Right now, METRO operates around 1250 buses. More than a quarter of them are diesel-electric hybrids. The question is whether it would make sense to diversify the fleet with other kinds of alternative technologies. George Greanias is METRO’s president and CEO:
“One thing that’s happened is, all these technologies have come closer together in terms of their environmental impact. They all work better in terms of keeping the environment as pristine as possible.”
Greanias says the study will help determine what the overall cost will be for operating and maintaining a bus that runs on compressed natural gas, commonly referred to as CNG.
“Cost factors for the fuel for a CNG is one of the big questions. Can we control the cost factor better with a CNG vehicle? But on the other side of the coin, there’s also significant infrastructure up front that you have to use with CNG technology.”
METRO tested natural gas buses a decade ago, but found it was too costly for the agency. Back then, the fleet had four CNG buses. They were converted into diesel-electric hybrids in 2002. But the technology has advanced a lot since then, which why METRO is taking another look.
Greanias says, in addition to cost, METRO will have to weigh the environmental benefits of CNG against other fuels, such as the hybrid technology that the agency has already adopted. METRO will also have to decide if it would be best to use the same technology across the entire fleet, or if it would work to mix it up a bit.
“Right now we’ve been moving in a single direction. As we go forward, will we want to expand that and have one or two or three different options, which raise operational questions and maintenance questions.”
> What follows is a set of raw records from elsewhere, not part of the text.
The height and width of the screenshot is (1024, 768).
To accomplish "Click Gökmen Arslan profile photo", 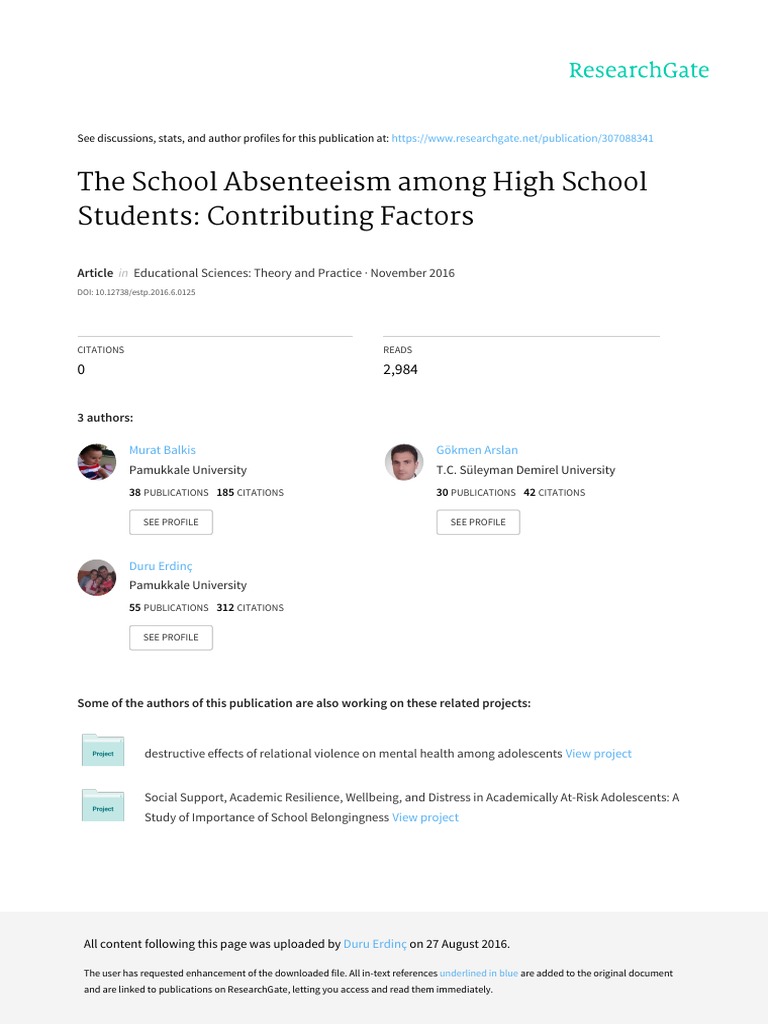I will (404, 462).
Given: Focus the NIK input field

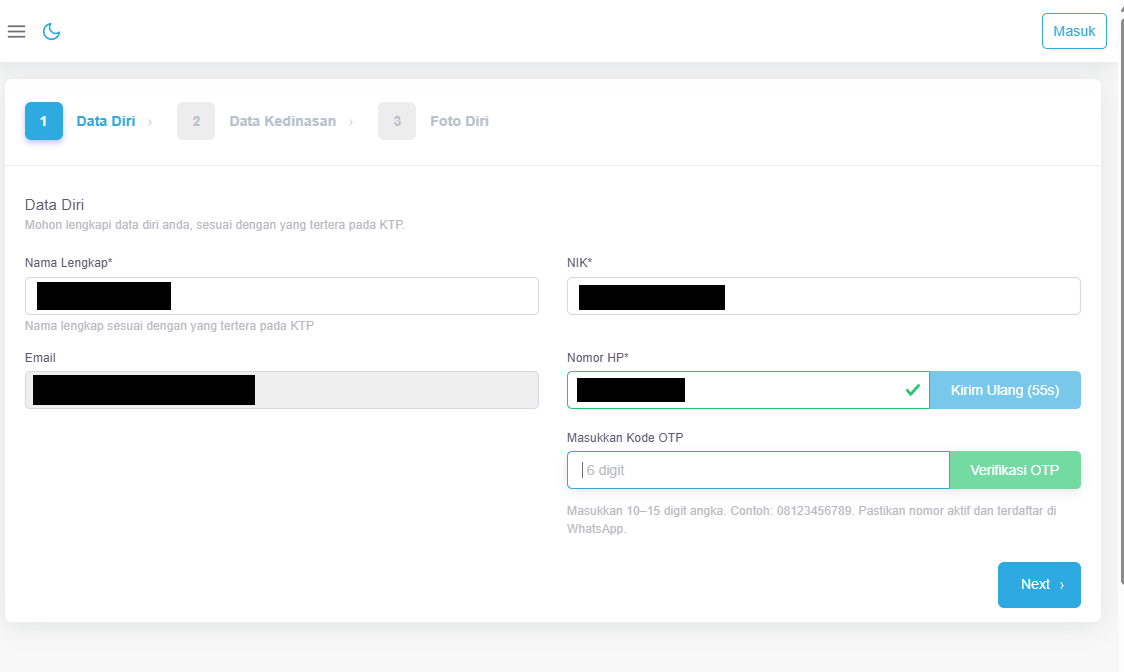Looking at the screenshot, I should pyautogui.click(x=824, y=296).
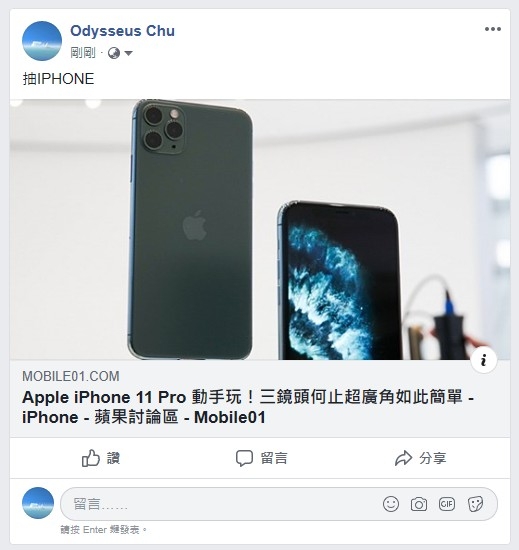Click the globe public privacy icon
This screenshot has height=550, width=519.
coord(114,53)
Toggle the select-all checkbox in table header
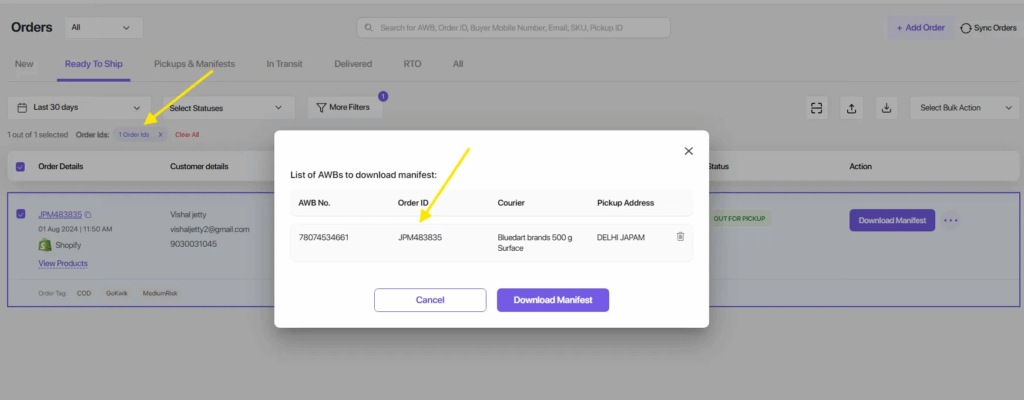Viewport: 1024px width, 400px height. tap(21, 166)
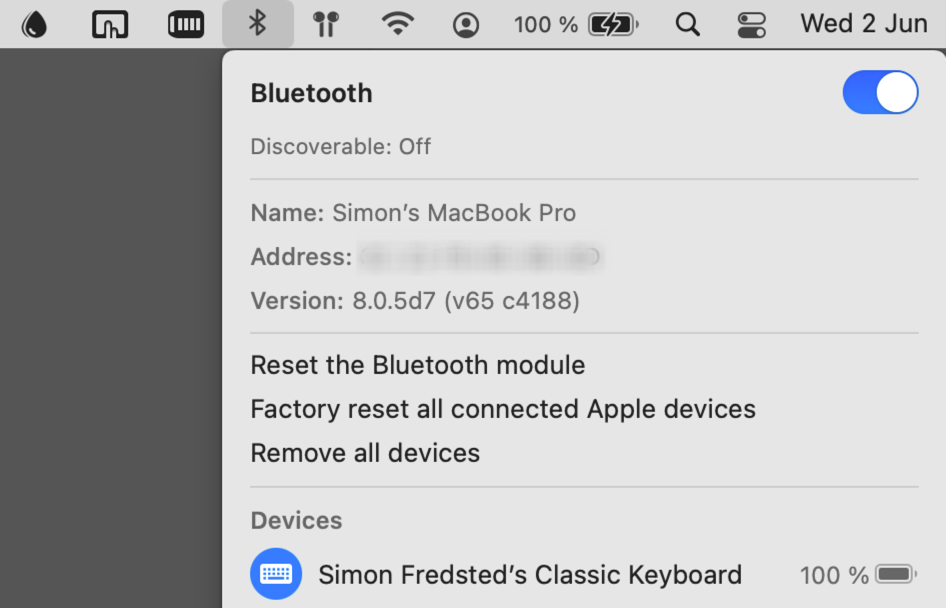Click the Bluetooth heading label
Image resolution: width=946 pixels, height=608 pixels.
click(x=311, y=93)
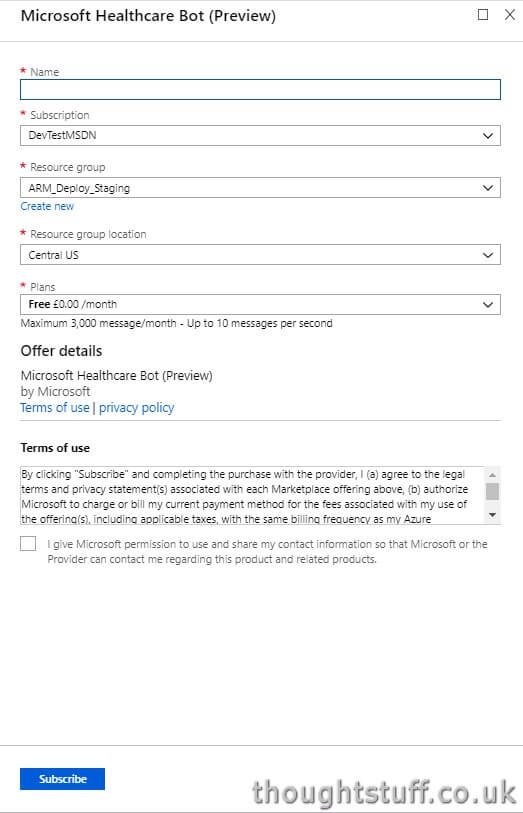
Task: Open the Terms of use link
Action: point(55,408)
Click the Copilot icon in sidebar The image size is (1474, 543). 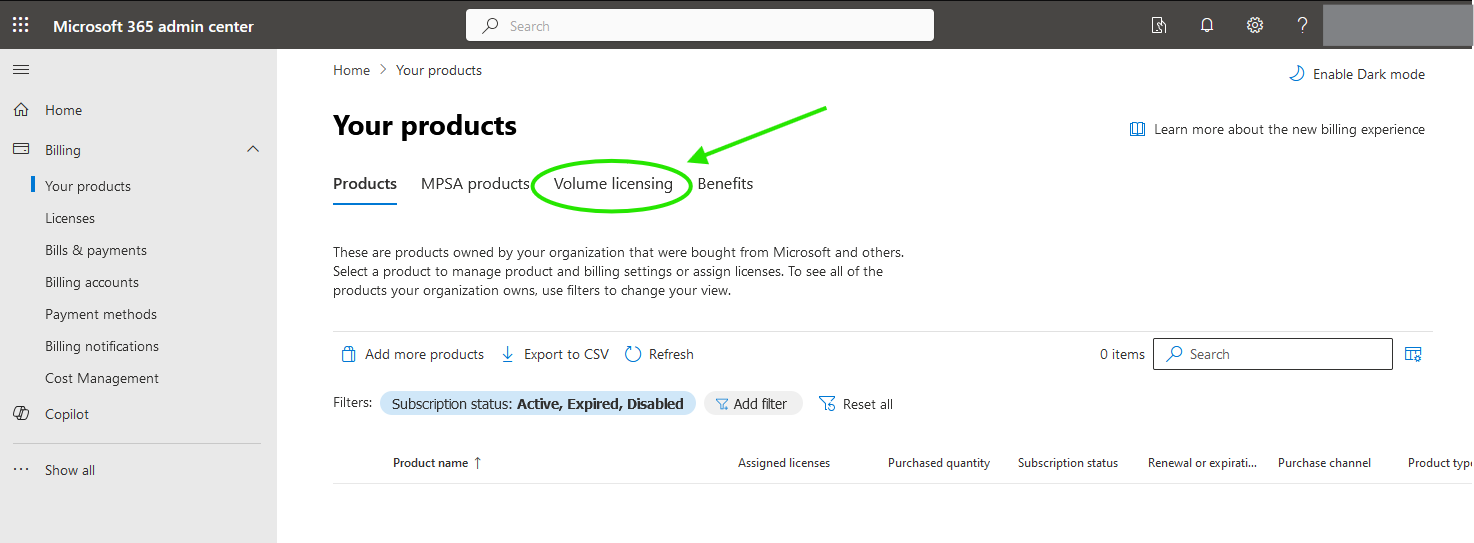coord(21,414)

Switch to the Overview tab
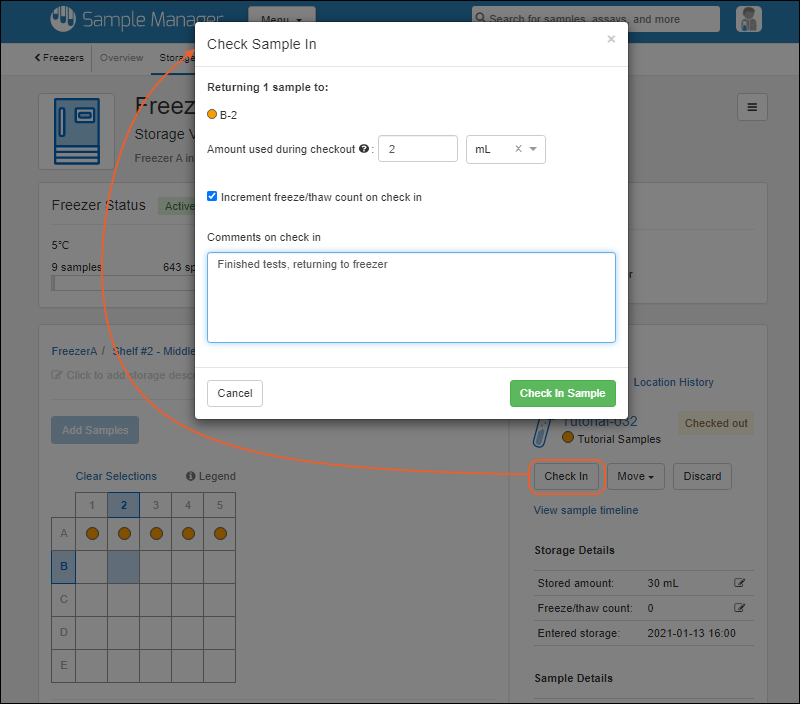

METRO board member Christof Spieler says with decisions like this, it’s important for the agency not to rush into anything.
“When we’re buying a new bus it’s not like buying a new car. This is a 12 year commitment; we want to keep these buses on the road. So when we’re making a decision now it’s going to have ramifications for a long time to come.”
Transit agencies across the country have been switching to CNG technology over the last ten years or so. Many cite the rising price of oil as an incentive for the shift. In Los Angeles, nearly 100 percent of its bus fleet runs on natural gas-powered vehicles. Transit officials there estimate that ditching diesel-fueled buses has slashed nearly 300,000 pounds of CO2 emissions per day. Other major cities, such as Chicago, are also considering adding CNG buses to their systems.
METRO expects to have the results of the natural gas study by autumn.